For all the centre touchscreen’s 12.3-inch vastness (with wired Apple CarPlay/Android Auto), the Carnival SLi doesn’t have the audio chops to match. Its eight-speaker set-up sounds overly bright and lacking in both crispness and depth, meaning the only option for audiophiles is a Carnival Platinum with a 12-speaker Bose arrangement.
Storage isn’t great up front either with sub-optimal bottle storage in the doors (unlike the superb Sorento), though there is a huge centre bin.
Where the Carnival really makes its mark is in the second and third rows. The SLi gets power sliding doors and every seat in its second row is on individual runners – the outer pair also with fold-down armrests. The centre-middle seat can also be slid right back – creating a staggered seating arrangement – or it can be reversed to face rearward, or dropped to create a centre table with cupholders, or removed altogether.
There’s also single-zone digital climate control with roof-mounted air vents in both rear rows, as well as USB ports on the backs of the front seats, and much like the hugely roomy second row, the still-spacious and comfortable third row includes backrest rake, a pair of USB ports, three cupholders and easily enough space for two adults for several hours, or three at a pinch – the centre position being better suited to smaller bodies.
Then there’s boot space – a massive 627 litres even with all eight seats in place (or more than the Sorento offers when only using five seats), and with the third row dropped into the floor, there’s an enormous 2785-litre luggage hangar! If you need to take the whole tribe cross-country, then the Carnival is the finest vehicle around.
The official ADR81/02 government combined fuel consumption figure for the Carnival SLi is 9.6L/100km, though we averaged 12.5L/100km which is almost identical to what we achieved in Kia’s Sorento V6.
Recommended servicing is every 12 months or 15,000km, with the Carnival’s five-year service amount totalling $2462, which is $74 more than a Sorento V6. And if you keep servicing your Carnival at a Kia dealer, the standard 12 months’ roadside assistance can be automatically extended for up to eight years.
Kia’s warranty remains an industry-leading seven years/unlimited kilometres.
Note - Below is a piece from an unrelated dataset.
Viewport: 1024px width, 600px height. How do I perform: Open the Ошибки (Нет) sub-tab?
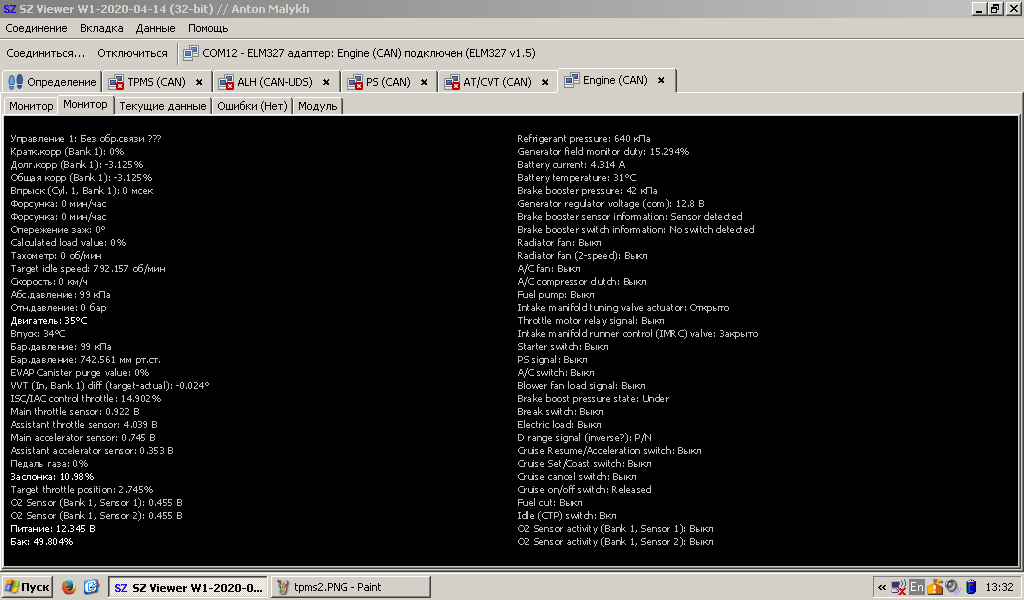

If space is the final frontier then the Kia Carnival has already transcended to a whole new level when it comes to carrying passengers. Simply put, there’s no finer vehicle to haul eight people in comfort and style than a fourth-generation Carnival.
Where its appeal begins to waver is due to the amount of real estate this car takes up. At 5.15 metres long and almost two metres wide, the Carnival is huge, though having great vision, helpful parking technologies and a reasonable 11.7m turning circle means the Carnival does its best with what it has. But unless you live in suburbia, or have generous underground parking, the Carnival won’t be the easiest vehicle to cart around.
That said, it’s terrific on a road trip and kids will love its space and utility. However if you mostly only carry four people, you’d be much better off in a Sorento, which is not only far more manageable in the inner-city but also more fun to drive.